Thus began the worst year of dental work I've ever had, 3k later, and it all ended with me in a chair having one of my teeth removed.


I have never experienced fear like that before.


Not necessarily mental fear, I knew that I was safe, I knew that he had done this procedure a million times, and I knew it would financially ruin me.


What I didn't expect to encounter was the CHILL that went down my body when they finally pulled the tooth out.


I can only imagine that THAT was the feeling the jedi's referred to as a 'disturbance in the force'. I went from calm to clammy immediately. Water literally gushed from my hands and across my brow and upper lip, my temperature dropped suddenly, and I felt this deep hollow feeling. I'm not being dramatic I stg I thought I was going to throw up.


This dentist did let me keep my tooth. It lives on my fridge at my flat. I haven't decided what it will be used for yet. But I love it with all my heart. A symbol of my strength and of my pain.


Somewhere along the line an artist friend of mine Rosanna, (@strangeandmisguided) made these beautiful necklaces with pearls, garnet, and these beautifully realistic clay teeth. I purchased one immediately. I wore it every single day until it broke, and it's currently back with her for repairs.


Rosanna's art has a lot of teeth in it as well. I feel we could probably have quite a long coffee date to talk about them.


I haven't stopped thinking about this tooth necklace as my lucky charm. I've deeply missed it. I felt more powerful, more intimidating, freakier with it in my stride. I'd often get asked whether it was a real tooth or not, to which I would reply, no, but gosh doesn't it look real!

In China they believe wearing teeth is extremely lucky, until they break - almost like an evil eye.


Justin Quinnell, a photographer who builds pinhole cameras, has a series of photographs called "Mouthpiece" from one of his cameras he built that could fit in his mouth. These photos are so exciting to me. They're hilarious and gruesome and I love the format. All photographs bear the back of his teeth and have the most eerie but nostalgic 90s feel. It includes this photo "Louis getting to know his dad" which I just think is one of my favorite photos I've ever seen. It's so funny!
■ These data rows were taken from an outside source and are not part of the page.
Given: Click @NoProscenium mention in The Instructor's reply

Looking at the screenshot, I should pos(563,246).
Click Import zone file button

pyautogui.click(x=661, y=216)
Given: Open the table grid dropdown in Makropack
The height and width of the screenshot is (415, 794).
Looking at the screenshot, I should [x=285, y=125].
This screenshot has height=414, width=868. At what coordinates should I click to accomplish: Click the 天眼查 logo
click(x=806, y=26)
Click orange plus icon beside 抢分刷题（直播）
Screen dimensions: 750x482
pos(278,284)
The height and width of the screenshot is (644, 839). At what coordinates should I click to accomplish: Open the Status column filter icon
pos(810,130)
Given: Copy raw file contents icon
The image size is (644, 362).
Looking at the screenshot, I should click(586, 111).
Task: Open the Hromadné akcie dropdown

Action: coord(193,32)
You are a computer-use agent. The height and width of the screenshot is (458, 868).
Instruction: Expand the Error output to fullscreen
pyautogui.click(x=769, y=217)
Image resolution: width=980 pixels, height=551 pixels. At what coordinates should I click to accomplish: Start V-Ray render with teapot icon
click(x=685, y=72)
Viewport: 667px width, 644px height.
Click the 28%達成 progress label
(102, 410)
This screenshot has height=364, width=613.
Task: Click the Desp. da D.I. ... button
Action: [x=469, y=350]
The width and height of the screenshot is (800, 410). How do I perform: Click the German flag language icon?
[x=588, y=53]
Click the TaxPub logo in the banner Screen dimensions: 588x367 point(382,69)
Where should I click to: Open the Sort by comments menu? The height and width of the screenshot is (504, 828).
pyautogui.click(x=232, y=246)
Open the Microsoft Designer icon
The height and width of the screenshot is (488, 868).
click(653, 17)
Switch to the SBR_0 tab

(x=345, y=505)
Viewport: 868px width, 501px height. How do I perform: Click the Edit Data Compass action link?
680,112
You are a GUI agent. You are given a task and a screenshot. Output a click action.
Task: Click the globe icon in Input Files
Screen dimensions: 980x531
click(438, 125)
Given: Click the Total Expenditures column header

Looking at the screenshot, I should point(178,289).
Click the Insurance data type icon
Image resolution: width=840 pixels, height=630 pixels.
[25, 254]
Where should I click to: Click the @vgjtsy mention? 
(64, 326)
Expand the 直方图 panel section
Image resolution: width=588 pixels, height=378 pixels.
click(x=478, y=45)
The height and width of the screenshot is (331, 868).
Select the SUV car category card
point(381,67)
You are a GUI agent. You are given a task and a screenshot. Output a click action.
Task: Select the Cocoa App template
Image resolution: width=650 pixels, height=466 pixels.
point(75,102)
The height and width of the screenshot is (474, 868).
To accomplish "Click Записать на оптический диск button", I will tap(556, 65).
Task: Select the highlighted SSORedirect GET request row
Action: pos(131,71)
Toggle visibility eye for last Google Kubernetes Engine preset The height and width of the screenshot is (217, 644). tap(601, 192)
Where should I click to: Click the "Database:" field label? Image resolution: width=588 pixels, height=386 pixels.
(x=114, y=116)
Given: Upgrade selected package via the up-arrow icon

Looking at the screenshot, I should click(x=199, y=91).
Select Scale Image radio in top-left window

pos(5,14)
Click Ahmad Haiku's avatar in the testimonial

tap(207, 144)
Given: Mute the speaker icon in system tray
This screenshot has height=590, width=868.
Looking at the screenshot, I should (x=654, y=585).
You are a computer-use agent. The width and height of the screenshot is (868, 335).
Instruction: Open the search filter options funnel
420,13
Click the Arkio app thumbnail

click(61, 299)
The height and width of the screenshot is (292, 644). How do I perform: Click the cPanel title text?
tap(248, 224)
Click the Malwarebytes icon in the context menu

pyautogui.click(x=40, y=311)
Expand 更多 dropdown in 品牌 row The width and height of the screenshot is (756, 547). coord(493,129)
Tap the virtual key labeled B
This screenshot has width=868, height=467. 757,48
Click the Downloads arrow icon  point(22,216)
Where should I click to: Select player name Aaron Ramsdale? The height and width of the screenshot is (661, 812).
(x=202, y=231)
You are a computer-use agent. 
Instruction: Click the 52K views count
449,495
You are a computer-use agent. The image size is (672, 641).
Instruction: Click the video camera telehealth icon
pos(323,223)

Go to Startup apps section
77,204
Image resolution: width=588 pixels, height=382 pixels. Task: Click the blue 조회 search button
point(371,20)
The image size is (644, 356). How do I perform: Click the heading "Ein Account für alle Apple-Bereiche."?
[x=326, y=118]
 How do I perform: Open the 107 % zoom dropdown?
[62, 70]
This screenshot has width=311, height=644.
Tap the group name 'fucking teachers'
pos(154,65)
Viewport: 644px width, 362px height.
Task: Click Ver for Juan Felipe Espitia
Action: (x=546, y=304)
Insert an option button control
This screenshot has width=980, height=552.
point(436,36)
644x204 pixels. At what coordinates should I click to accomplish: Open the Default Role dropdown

Torbjørn Rødland, on the other hand, is a photographer who explores the sensory nightmare of having a body and describes teeth as “a symbol for intuitive fears and irrational anxieties”

His work is less ‘playful’ and more towards gruesome. But I can appreciate his visual parallels nonetheless.


Torbjørn Rødland, Cinnamon Roll, 2015.

It does seem like (through my brief day of research) mostly it's the sculptors and photographers having the most fun with teeth. But I’m going to have far more of a conscious eye on it going forwards.


I’ll keep you posted on how my work in studio goes and how I sink my teeth into painting this week.


As I was about to publish this, I was talking to a colleague of mine and on the topic of toffee, teeth, and braces he said:

"Well, I'm English so my teeth were screwed from the start"


...and I think that pretty much sums it up.